Exercise details ▸
For this exercise, an exact copy is needed of only the lines from the one containing "Task: Open the More Gestures tab" through the end of the data, with pictures left out.

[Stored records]
:::

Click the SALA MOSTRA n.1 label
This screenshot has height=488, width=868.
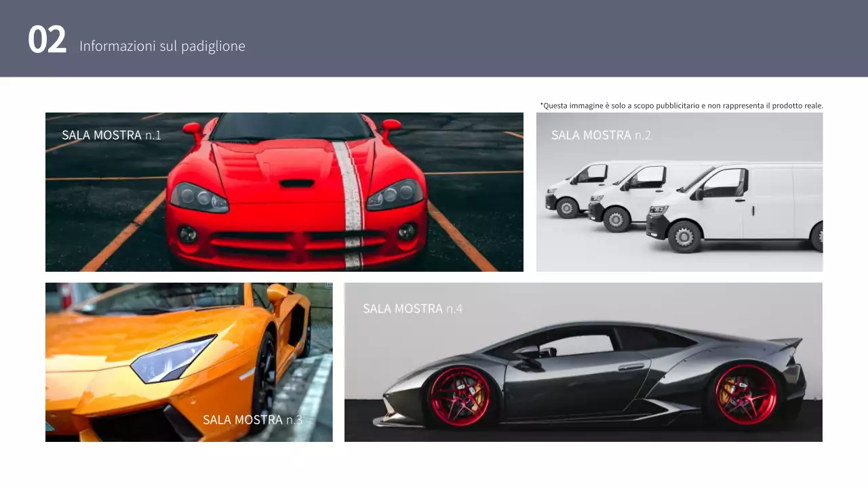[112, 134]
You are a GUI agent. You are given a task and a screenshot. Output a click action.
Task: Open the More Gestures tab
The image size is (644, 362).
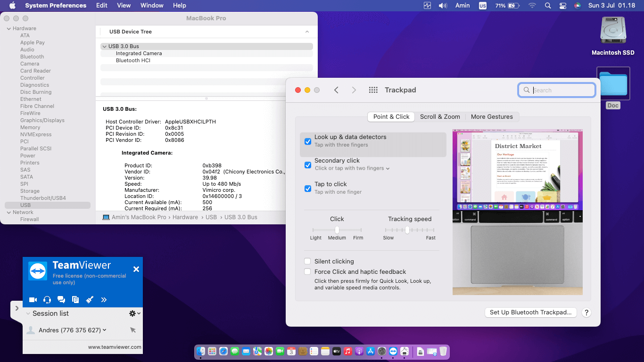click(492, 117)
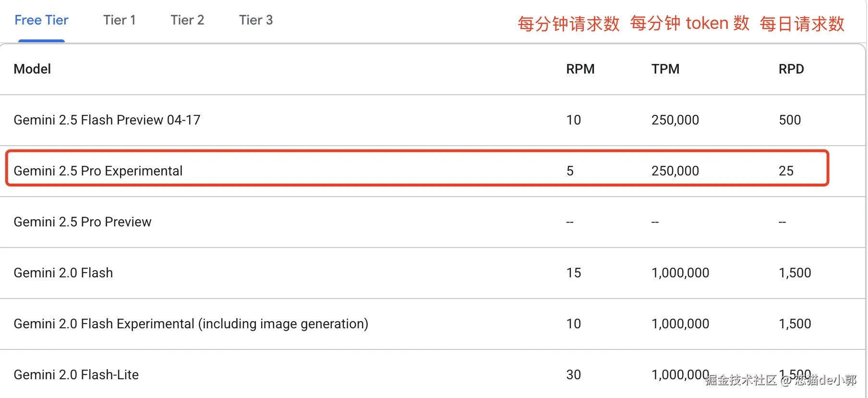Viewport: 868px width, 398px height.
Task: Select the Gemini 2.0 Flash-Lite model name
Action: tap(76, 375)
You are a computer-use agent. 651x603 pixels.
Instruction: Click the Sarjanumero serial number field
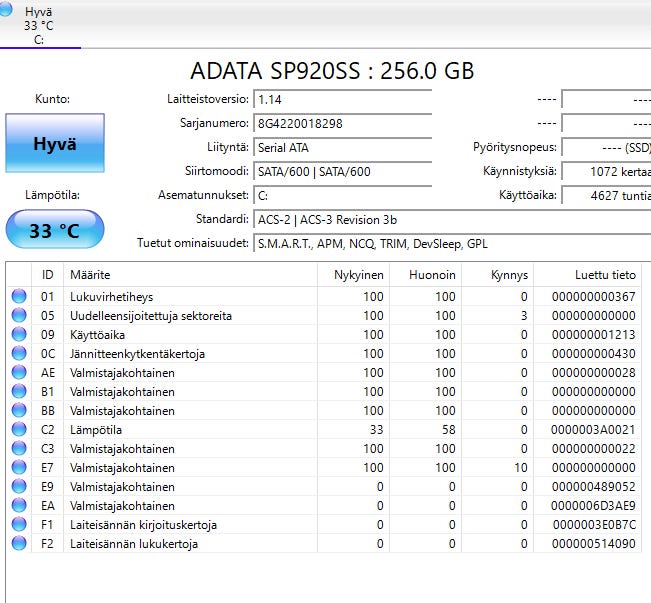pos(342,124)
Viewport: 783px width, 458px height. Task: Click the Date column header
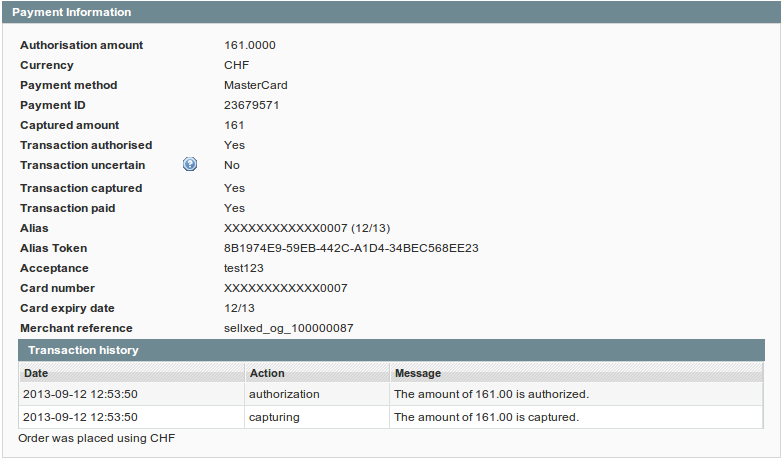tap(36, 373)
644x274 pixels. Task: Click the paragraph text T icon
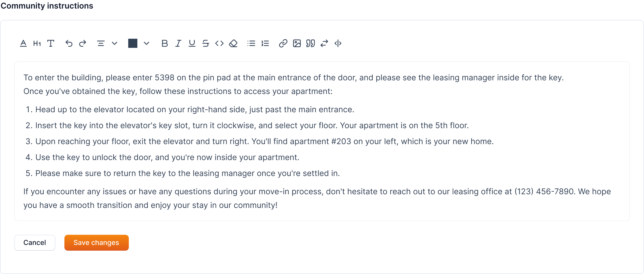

:::

Result below ▸
Task: Open the More Gestures tab
The image size is (644, 362).
click(492, 117)
Viewport: 868px width, 398px height.
Task: Select the Gemini 2.0 Flash-Lite model name
Action: tap(76, 375)
You are a computer-use agent. 651x603 pixels.
Instruction: Click the Sarjanumero serial number field
pos(342,124)
Viewport: 783px width, 458px height. Task: Click the Date column header
tap(36, 373)
644x274 pixels. Task: Click the paragraph text T icon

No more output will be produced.